How to complete this task
Write out the data again in full, exactly as it reads.

The input
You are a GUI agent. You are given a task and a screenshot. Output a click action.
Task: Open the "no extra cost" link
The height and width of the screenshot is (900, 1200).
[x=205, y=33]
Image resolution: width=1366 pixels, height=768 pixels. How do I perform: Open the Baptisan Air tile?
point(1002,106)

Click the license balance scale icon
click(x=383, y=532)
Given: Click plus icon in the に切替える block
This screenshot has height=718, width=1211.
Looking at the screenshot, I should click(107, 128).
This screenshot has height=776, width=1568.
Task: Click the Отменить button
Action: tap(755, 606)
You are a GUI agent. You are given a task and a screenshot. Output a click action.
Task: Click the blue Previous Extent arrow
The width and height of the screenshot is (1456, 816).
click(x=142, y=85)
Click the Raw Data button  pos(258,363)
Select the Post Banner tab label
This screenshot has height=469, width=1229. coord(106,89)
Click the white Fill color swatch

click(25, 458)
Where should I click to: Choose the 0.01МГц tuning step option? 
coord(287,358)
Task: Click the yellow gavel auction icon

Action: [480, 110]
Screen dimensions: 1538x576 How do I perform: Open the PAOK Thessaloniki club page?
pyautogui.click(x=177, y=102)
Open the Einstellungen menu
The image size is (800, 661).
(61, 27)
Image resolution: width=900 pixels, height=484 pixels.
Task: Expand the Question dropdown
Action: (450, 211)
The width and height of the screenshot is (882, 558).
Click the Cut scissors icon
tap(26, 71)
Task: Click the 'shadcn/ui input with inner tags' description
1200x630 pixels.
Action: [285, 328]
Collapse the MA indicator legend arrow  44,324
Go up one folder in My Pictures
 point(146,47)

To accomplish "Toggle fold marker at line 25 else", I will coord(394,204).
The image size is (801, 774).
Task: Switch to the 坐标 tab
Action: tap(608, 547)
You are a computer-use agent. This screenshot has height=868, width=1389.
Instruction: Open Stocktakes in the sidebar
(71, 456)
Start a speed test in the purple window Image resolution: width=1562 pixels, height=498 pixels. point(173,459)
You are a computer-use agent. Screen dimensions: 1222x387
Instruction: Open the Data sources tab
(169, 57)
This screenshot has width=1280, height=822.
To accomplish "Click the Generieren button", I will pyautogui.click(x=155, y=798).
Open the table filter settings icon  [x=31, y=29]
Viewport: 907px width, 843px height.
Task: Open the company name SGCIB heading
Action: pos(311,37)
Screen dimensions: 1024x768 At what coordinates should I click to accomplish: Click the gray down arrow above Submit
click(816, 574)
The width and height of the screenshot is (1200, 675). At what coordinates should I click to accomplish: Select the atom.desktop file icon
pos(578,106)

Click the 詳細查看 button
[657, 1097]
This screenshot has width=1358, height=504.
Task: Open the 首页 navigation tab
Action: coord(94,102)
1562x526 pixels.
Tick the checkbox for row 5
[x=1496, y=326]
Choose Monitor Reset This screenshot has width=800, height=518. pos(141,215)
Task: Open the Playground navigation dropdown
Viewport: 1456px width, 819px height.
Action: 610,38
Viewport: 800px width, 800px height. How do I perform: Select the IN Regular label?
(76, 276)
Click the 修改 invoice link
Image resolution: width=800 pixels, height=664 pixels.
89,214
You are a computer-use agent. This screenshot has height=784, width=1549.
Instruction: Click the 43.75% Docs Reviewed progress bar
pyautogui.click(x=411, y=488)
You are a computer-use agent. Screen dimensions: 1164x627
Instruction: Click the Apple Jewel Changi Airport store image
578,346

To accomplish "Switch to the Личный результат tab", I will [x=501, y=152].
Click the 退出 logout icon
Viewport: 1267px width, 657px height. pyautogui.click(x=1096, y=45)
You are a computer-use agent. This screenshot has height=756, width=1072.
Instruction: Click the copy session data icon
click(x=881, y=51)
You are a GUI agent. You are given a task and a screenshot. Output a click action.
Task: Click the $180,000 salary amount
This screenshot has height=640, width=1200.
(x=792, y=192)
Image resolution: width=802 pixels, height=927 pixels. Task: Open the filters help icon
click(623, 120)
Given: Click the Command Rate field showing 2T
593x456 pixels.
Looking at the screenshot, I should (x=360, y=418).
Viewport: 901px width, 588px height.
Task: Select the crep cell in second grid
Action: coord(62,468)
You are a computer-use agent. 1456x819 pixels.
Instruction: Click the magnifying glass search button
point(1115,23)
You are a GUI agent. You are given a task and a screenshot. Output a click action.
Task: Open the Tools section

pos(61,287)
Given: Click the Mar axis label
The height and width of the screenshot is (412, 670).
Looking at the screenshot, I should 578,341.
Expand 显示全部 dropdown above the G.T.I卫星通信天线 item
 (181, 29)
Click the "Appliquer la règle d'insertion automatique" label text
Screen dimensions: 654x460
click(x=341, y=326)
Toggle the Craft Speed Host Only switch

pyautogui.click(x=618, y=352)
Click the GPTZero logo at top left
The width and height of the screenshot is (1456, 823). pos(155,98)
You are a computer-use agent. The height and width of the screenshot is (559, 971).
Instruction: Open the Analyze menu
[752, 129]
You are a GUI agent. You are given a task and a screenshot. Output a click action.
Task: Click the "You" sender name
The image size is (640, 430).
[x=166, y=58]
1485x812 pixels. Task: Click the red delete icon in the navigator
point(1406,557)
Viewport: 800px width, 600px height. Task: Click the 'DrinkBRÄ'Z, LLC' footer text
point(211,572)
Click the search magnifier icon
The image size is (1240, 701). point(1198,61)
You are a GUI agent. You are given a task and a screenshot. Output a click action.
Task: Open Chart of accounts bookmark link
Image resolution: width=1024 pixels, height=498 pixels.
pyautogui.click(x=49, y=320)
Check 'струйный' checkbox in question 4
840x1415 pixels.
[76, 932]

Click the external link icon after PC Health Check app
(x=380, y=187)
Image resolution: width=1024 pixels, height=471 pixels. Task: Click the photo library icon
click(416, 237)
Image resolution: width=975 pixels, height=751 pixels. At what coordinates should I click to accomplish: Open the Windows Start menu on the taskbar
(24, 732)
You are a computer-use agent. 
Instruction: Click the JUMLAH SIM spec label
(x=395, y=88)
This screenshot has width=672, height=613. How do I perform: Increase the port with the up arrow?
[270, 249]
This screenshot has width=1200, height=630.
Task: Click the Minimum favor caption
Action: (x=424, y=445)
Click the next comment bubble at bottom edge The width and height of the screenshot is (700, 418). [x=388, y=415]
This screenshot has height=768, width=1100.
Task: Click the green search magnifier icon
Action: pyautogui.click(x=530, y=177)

Answer section
You are a GUI agent. You are given a task and a screenshot. Output a click action.
Task: Open the "no extra cost" link
The height and width of the screenshot is (900, 1200).
[x=205, y=33]
Image resolution: width=1366 pixels, height=768 pixels. How do I perform: Open the Baptisan Air tile?
point(1002,106)

Click the license balance scale icon
click(x=383, y=532)
Given: Click plus icon in the に切替える block
This screenshot has height=718, width=1211.
Looking at the screenshot, I should click(107, 128).
This screenshot has height=776, width=1568.
Task: Click the Отменить button
Action: tap(755, 606)
You are a GUI agent. You are given a task and a screenshot. Output a click action.
Task: Click the blue Previous Extent arrow
The width and height of the screenshot is (1456, 816).
click(x=142, y=85)
Click the Raw Data button  pos(258,363)
Select the Post Banner tab label
This screenshot has height=469, width=1229. coord(106,89)
Click the white Fill color swatch

click(25, 458)
Where should I click to: Choose the 0.01МГц tuning step option? 
coord(287,358)
Task: Click the yellow gavel auction icon

Action: [480, 110]
Screen dimensions: 1538x576 How do I perform: Open the PAOK Thessaloniki club page?
pyautogui.click(x=177, y=102)
Open the Einstellungen menu
The image size is (800, 661).
(61, 27)
Image resolution: width=900 pixels, height=484 pixels.
Task: Expand the Question dropdown
Action: (450, 211)
The width and height of the screenshot is (882, 558).
Click the Cut scissors icon
tap(26, 71)
Task: Click the 'shadcn/ui input with inner tags' description
1200x630 pixels.
Action: [285, 328]
Collapse the MA indicator legend arrow  44,324
Go up one folder in My Pictures
 point(146,47)

To accomplish "Toggle fold marker at line 25 else", I will coord(394,204).
The image size is (801, 774).
Task: Switch to the 坐标 tab
Action: tap(608, 547)
You are a computer-use agent. This screenshot has height=868, width=1389.
Instruction: Open Stocktakes in the sidebar
(71, 456)
Start a speed test in the purple window Image resolution: width=1562 pixels, height=498 pixels. point(173,459)
You are a computer-use agent. Screen dimensions: 1222x387
Instruction: Open the Data sources tab
(169, 57)
This screenshot has width=1280, height=822.
To accomplish "Click the Generieren button", I will pyautogui.click(x=155, y=798).
Open the table filter settings icon  [x=31, y=29]
Viewport: 907px width, 843px height.
Task: Open the company name SGCIB heading
Action: pos(311,37)
Screen dimensions: 1024x768 At what coordinates should I click to accomplish: Click the gray down arrow above Submit
click(816, 574)
The width and height of the screenshot is (1200, 675). At what coordinates should I click to accomplish: Select the atom.desktop file icon
pos(578,106)

Click the 詳細查看 button
[657, 1097]
This screenshot has width=1358, height=504.
Task: Open the 首页 navigation tab
Action: coord(94,102)
1562x526 pixels.
Tick the checkbox for row 5
[x=1496, y=326]
Choose Monitor Reset This screenshot has width=800, height=518. pos(141,215)
Task: Open the Playground navigation dropdown
Viewport: 1456px width, 819px height.
Action: 610,38
Viewport: 800px width, 800px height. How do I perform: Select the IN Regular label?
(76, 276)
Click the 修改 invoice link
Image resolution: width=800 pixels, height=664 pixels.
89,214
You are a computer-use agent. This screenshot has height=784, width=1549.
Instruction: Click the 43.75% Docs Reviewed progress bar
pyautogui.click(x=411, y=488)
You are a computer-use agent. Screen dimensions: 1164x627
Instruction: Click the Apple Jewel Changi Airport store image
578,346

To accomplish "Switch to the Личный результат tab", I will [x=501, y=152].
Click the 退出 logout icon
Viewport: 1267px width, 657px height. pyautogui.click(x=1096, y=45)
You are a computer-use agent. This screenshot has height=756, width=1072.
Instruction: Click the copy session data icon
click(x=881, y=51)
You are a GUI agent. You are given a task and a screenshot. Output a click action.
Task: Click the $180,000 salary amount
This screenshot has height=640, width=1200.
(x=792, y=192)
Image resolution: width=802 pixels, height=927 pixels. Task: Open the filters help icon
click(623, 120)
Given: Click the Command Rate field showing 2T
593x456 pixels.
Looking at the screenshot, I should (x=360, y=418).
Viewport: 901px width, 588px height.
Task: Select the crep cell in second grid
Action: coord(62,468)
You are a computer-use agent. 1456x819 pixels.
Instruction: Click the magnifying glass search button
point(1115,23)
You are a GUI agent. You are given a task and a screenshot. Output a click action.
Task: Open the Tools section

pos(61,287)
Given: Click the Mar axis label
The height and width of the screenshot is (412, 670).
Looking at the screenshot, I should 578,341.
Expand 显示全部 dropdown above the G.T.I卫星通信天线 item
 (181, 29)
Click the "Appliquer la règle d'insertion automatique" label text
Screen dimensions: 654x460
click(x=341, y=326)
Toggle the Craft Speed Host Only switch

pyautogui.click(x=618, y=352)
Click the GPTZero logo at top left
The width and height of the screenshot is (1456, 823). pos(155,98)
You are a computer-use agent. The height and width of the screenshot is (559, 971).
Instruction: Open the Analyze menu
[752, 129]
You are a GUI agent. You are given a task and a screenshot. Output a click action.
Task: Click the "You" sender name
The image size is (640, 430).
[x=166, y=58]
1485x812 pixels. Task: Click the red delete icon in the navigator
point(1406,557)
Viewport: 800px width, 600px height. Task: Click the 'DrinkBRÄ'Z, LLC' footer text
point(211,572)
Click the search magnifier icon
The image size is (1240, 701). point(1198,61)
You are a GUI agent. You are given a task and a screenshot. Output a click action.
Task: Open Chart of accounts bookmark link
Image resolution: width=1024 pixels, height=498 pixels.
pyautogui.click(x=49, y=320)
Check 'струйный' checkbox in question 4
840x1415 pixels.
[76, 932]

Click the external link icon after PC Health Check app
(x=380, y=187)
Image resolution: width=1024 pixels, height=471 pixels. Task: Click the photo library icon
click(416, 237)
Image resolution: width=975 pixels, height=751 pixels. At what coordinates should I click to accomplish: Open the Windows Start menu on the taskbar
(24, 732)
You are a computer-use agent. 
Instruction: Click the JUMLAH SIM spec label
(x=395, y=88)
This screenshot has width=672, height=613. How do I perform: Increase the port with the up arrow?
[270, 249]
This screenshot has width=1200, height=630.
Task: Click the Minimum favor caption
Action: (x=424, y=445)
Click the next comment bubble at bottom edge The width and height of the screenshot is (700, 418). [x=388, y=415]
This screenshot has height=768, width=1100.
Task: Click the green search magnifier icon
Action: pyautogui.click(x=530, y=177)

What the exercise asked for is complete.